Слов его не расслушали и просили Эдуарда продолжать.
«Распорядясь своей постелью как мог покойнее и удобнее и — надобно уже в этом признаться, — оградя себя крестным знамением, я лег, придвинул к себе свечи, развернул манускрипт и начал читать… По мере, как я подвигался вперед в этом занятии, любопытство и страх мой возрастали. Мало было прочитать один раз, — я продолжал перечитывать его до рассвета и не прежде заснул, как уже вытвердив его так, что мог пересказать, не ошибаясь ни в одном слове. Хотите слышать манускрипт барона или начать с того места, как мы уже с ним расстались совсем?»
— О! Манускрипт, манускрипт! Ведь это должно быть самое главное, самое любопытное и самое страшное из твоего рассказа.
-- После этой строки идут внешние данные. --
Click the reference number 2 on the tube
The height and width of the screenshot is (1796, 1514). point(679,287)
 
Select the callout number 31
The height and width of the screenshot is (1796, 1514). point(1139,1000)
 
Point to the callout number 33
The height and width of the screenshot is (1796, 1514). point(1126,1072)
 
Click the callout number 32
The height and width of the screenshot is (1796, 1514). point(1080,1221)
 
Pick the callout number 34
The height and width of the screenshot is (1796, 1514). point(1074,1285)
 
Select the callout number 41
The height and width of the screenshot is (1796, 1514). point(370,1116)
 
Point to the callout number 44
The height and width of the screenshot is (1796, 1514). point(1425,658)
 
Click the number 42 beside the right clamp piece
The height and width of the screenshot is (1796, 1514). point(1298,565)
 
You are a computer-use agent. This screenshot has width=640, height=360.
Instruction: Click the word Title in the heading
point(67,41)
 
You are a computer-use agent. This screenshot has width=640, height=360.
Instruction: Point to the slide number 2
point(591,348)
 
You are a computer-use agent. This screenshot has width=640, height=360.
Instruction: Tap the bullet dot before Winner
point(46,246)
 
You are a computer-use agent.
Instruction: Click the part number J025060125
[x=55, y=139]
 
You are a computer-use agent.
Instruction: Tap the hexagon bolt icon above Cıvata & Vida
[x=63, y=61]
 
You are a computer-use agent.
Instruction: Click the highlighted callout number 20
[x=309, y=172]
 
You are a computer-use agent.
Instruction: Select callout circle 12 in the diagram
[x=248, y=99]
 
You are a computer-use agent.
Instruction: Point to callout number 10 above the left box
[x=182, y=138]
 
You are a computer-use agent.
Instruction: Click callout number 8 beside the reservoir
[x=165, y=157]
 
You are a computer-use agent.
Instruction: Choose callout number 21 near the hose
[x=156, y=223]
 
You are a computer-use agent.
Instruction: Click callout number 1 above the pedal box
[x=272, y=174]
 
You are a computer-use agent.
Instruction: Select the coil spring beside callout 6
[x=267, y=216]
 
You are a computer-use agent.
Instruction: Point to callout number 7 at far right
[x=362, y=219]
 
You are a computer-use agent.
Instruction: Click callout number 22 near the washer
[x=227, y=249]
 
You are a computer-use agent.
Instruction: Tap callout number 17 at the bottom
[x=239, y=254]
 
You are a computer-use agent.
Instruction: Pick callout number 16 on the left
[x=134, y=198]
«Итак, слушайте… вот что писал барон».
«До двадцати пяти лет моего возраста жизнь моя проходила как и всякого другого знатного и богатого молодого человека. Я получил блестящее воспитание, имел огромную сумму денег для моих удовольствий и еще несравненно большую для своего содержания; я долго путешествовал и наконец, после всего, что необходимо было для моего усовершенствования, возвратился на родину, чтоб вступить во владение своих имуществ: родители мои, по преклонности лет своих, желали провесть остальные дни в уединении и богоугодных занятиях. Они оба пошли в монастырь, это никогда не воспрещается, если обе стороны согласны, и отдали мне все имение без всякого условия, даже не включая тут и женитьбы.
Сделавшись владетелем богатых земель, я жил почти всегда в Праге или в тех из своих замков, которые находились в соседстве нашей столицы. Но эта часть имения, к которой приковало меня неслыханное злополучие, тогда была мне почти неизвестна. Отец и мать мои не только что никогда не жили здесь, но даже никогда и не приезжали, чтоб хоть взглянуть, что — как делается в селении. Сторона эта, как вы могли заметить, дико-лесиста, мало населена; ничто не привлекало сюда владельца и я, может быть, никогда — так же как и мои родители — не вздумал бы посетить ее, если б тьмочисленность жизненных благ, неразлучных с несметным богатством, не притупила моего вкуса ко всему. Слишком рано и слишком безусловно достались они мне; дух и мое тело не вынесли массы наслаждений, их придавившей; я сделался скучен, слаб здоровьем, все мне казалось ничтожным, пошлым, ничто не радовало, не удивляло, все было уже так старо для меня. Я досадовал на то, что не мог ничего пожелать без того, чтоб оно сию ж минуту не явилось передо мною. Первые красавицы не допускали взору моему секунды остановиться на их прелестях, не встретя его тотчас же или милою улыбкою, или ярким румянцем радости, или даже взглядом полным страсти; и в самом деле, мог ли бедный-богатый Рейнгоф взглянуть на прекрасную женщину, не вызвав против себя целого легиона разнородных кокетств ее?.. Я стал убегать их и до такой степени потерял способность чувствовать цену прекрасного, что для меня совершенно равно было — смотреть на восьмидесятилетнюю старуху, дурную как смертный грех, или на юную красавицу, только что расцветшую; еще первая казалась мне сноснее: по крайней мере старость ее была порукою, что она не имела видов на меня.